CYMK is 'ok', but most printers don't really do 'cymk' or at least do it in
different ways. Depending on what type of process your using, the type of
printer, how much money they are spending on the ink, quality of paper etc
etc etc. you end up with a lot of different sorts of combinations of
colors.
And you don't want to actually 'work' in CYMK. That would be extremely
lossy. You just want to be able to easily to view your work as if it was
printed out in the colors that your going to print it out into.

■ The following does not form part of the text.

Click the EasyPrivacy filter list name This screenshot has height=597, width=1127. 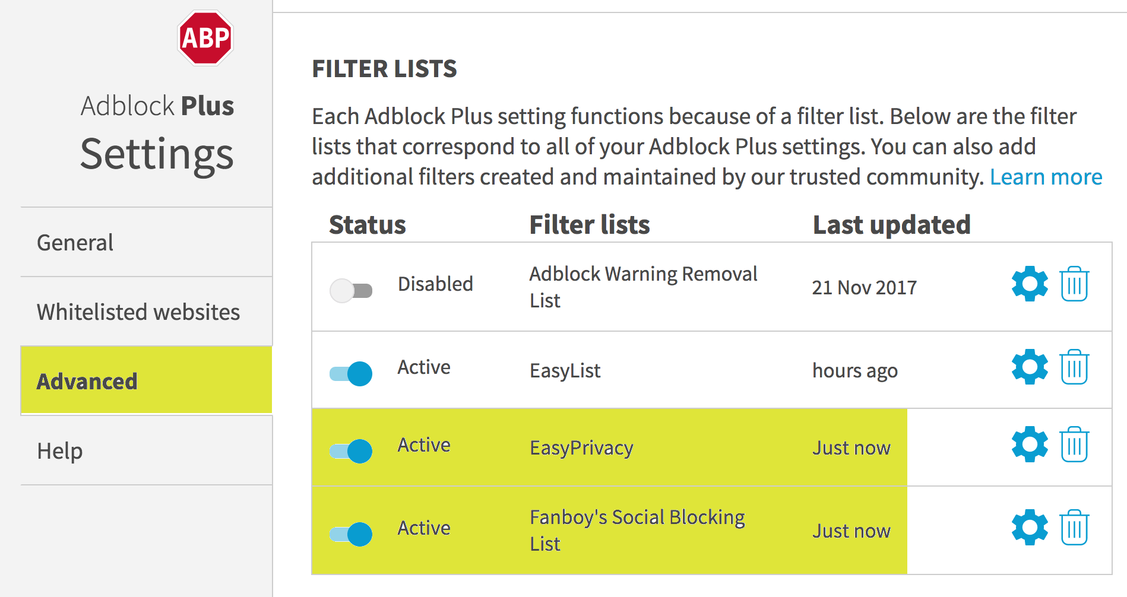pos(581,448)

And, of course, all that would be rather meaningless without the ability to
make sure that the colors your monitor is producing are pretty close to the
colors that you think it should be displaying. So some sort of way to
calibrate your monitor and your application is needed and then you need
some way to transmit that calibration with the image your working on.
So on and so forth.
All of it is amazingly complex and very irritating to deal with.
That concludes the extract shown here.